begin Records for the exercise
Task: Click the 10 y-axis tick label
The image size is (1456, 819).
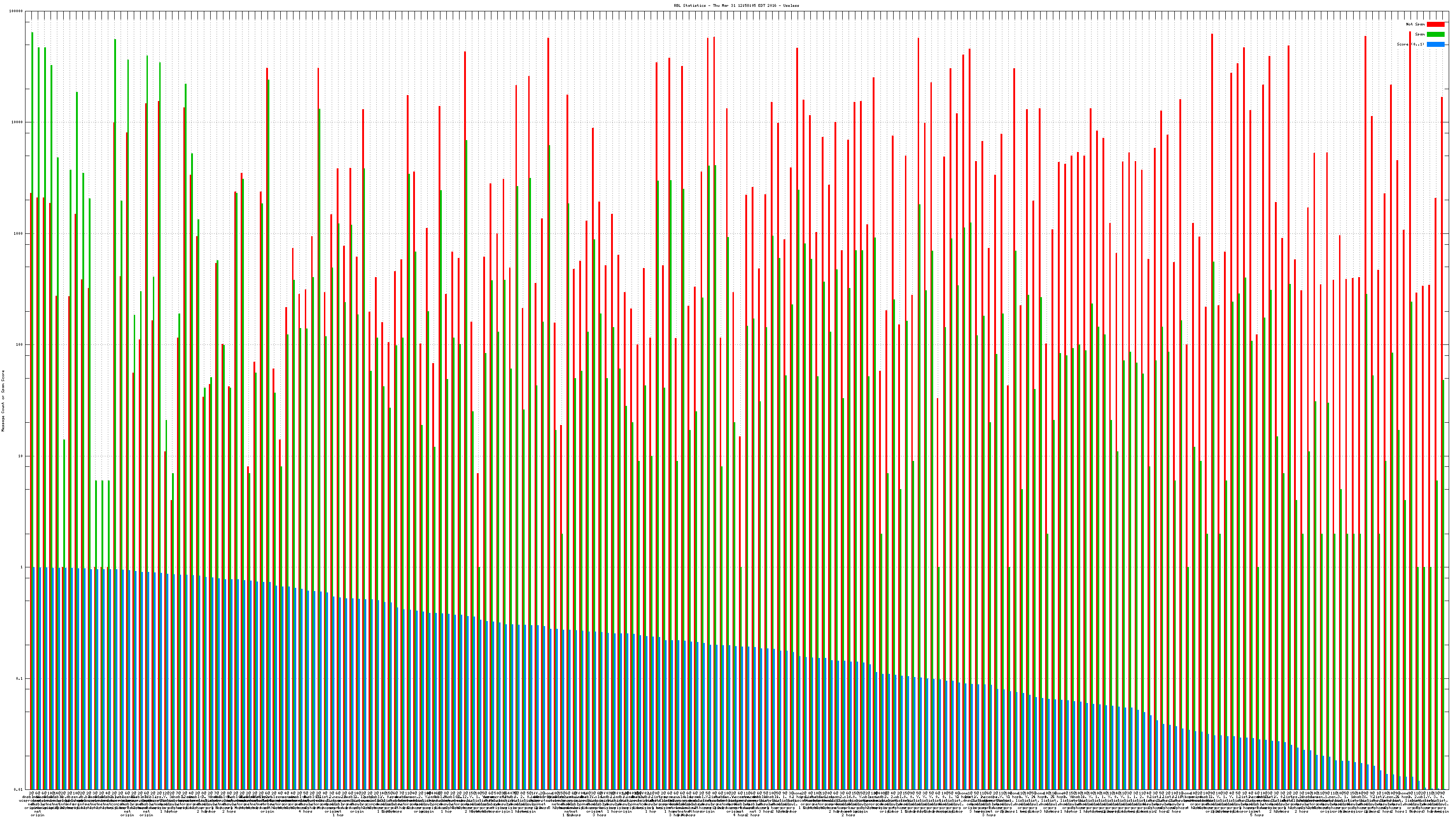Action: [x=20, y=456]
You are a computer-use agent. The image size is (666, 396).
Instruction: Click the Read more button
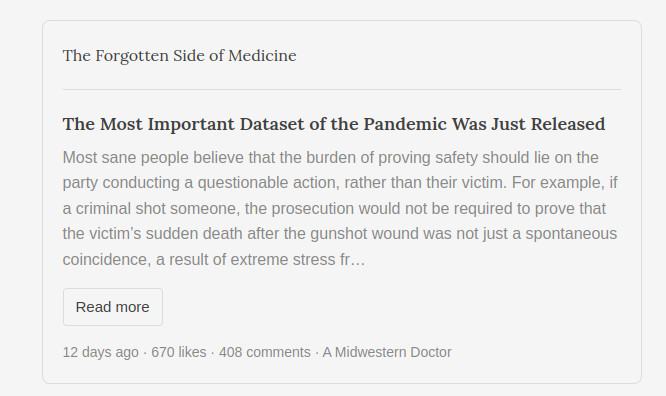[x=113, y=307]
end Records for the exercise
begin Records for the exercise
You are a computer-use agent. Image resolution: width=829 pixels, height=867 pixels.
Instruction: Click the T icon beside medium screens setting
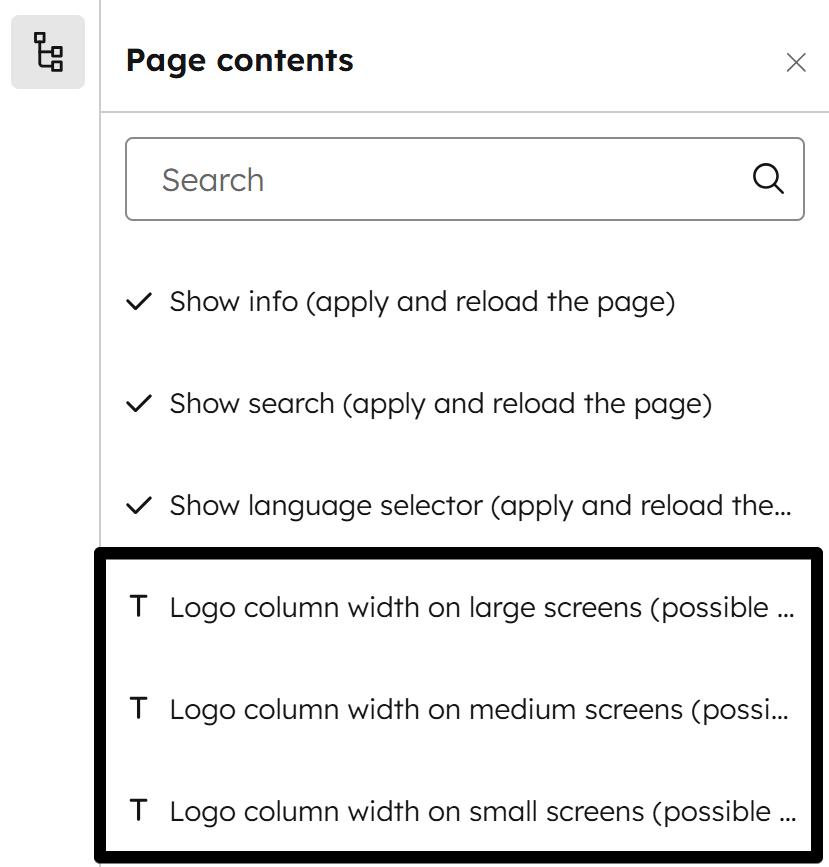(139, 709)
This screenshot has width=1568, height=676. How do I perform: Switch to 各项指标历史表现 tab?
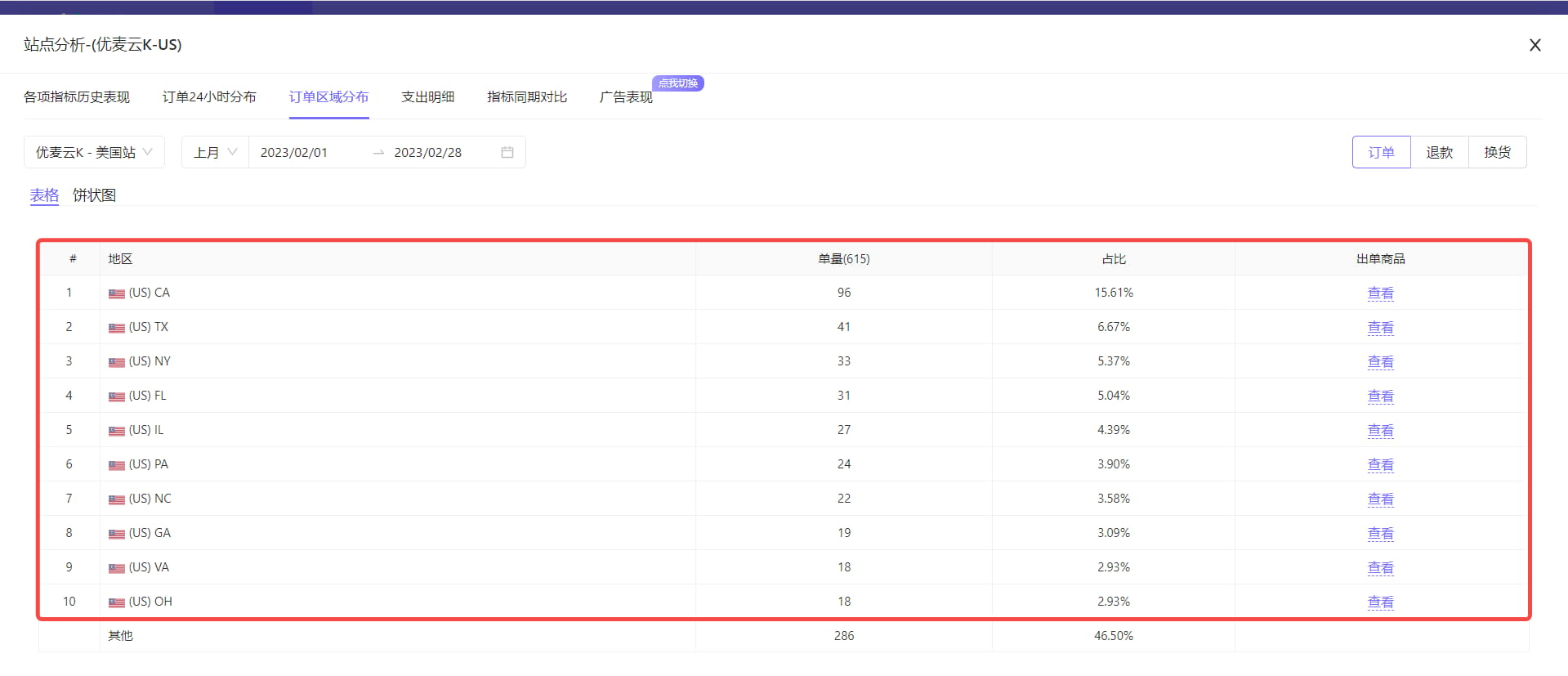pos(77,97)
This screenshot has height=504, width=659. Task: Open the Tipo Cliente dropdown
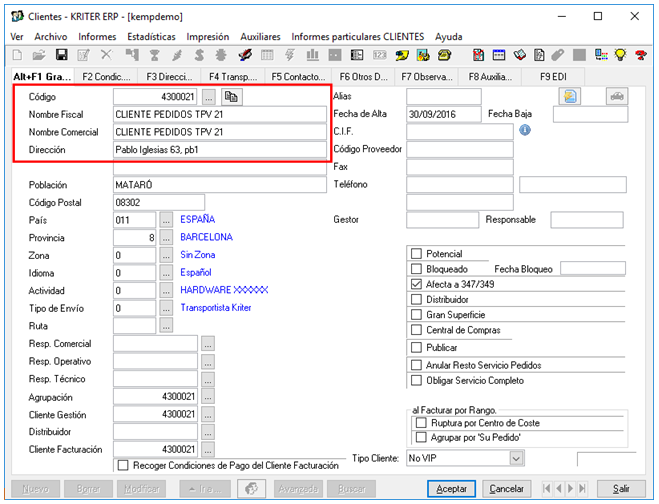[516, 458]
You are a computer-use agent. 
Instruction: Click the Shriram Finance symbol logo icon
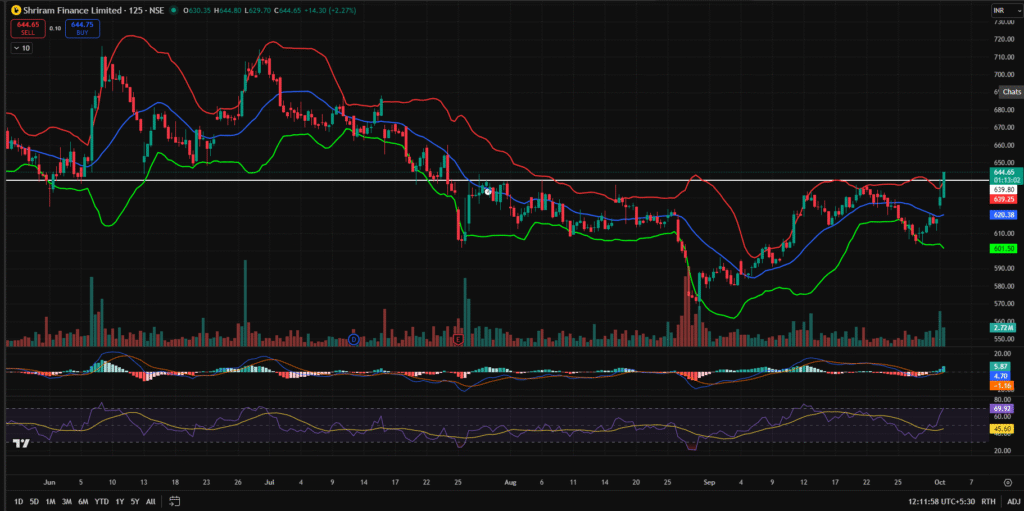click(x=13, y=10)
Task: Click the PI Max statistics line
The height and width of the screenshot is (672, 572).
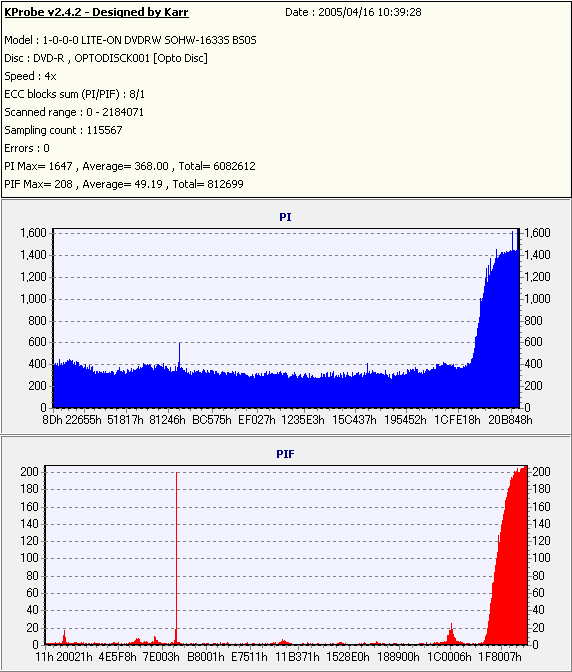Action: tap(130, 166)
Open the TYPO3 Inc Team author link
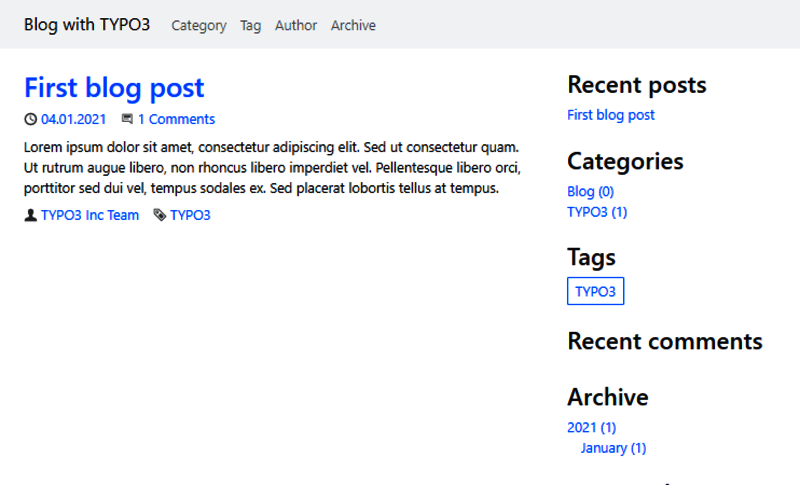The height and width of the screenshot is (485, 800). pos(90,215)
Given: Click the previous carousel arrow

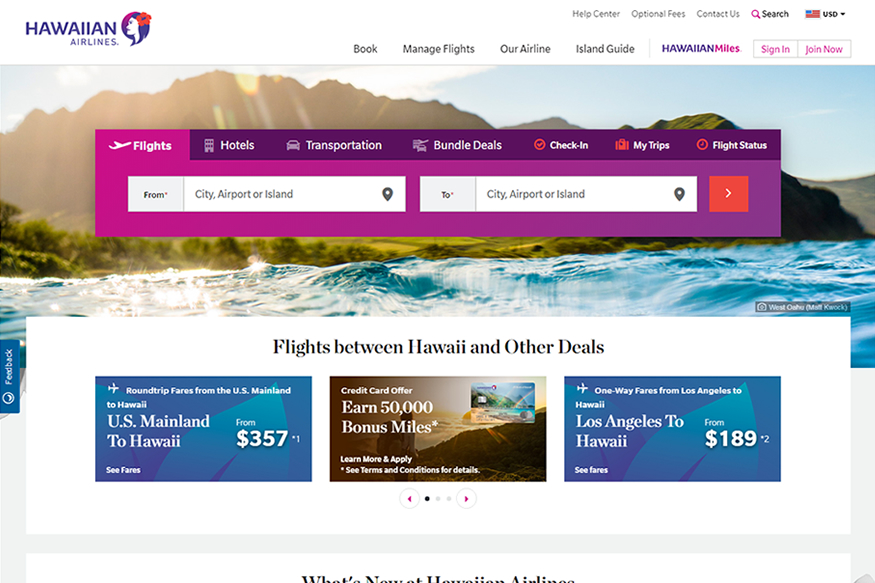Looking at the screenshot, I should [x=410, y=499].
end Records for the exercise
In the entries from the line containing "Open the TYPO3 Inc Team author link" up to and including the line containing "Looking at the", substitute "next" for "previous" and change nothing else. Write out those lines without the pictures.

Answer for the task
Open the TYPO3 Inc Team author link
The height and width of the screenshot is (485, 800). pos(90,215)
Given: Click the next carousel arrow

Looking at the screenshot, I should [x=410, y=499].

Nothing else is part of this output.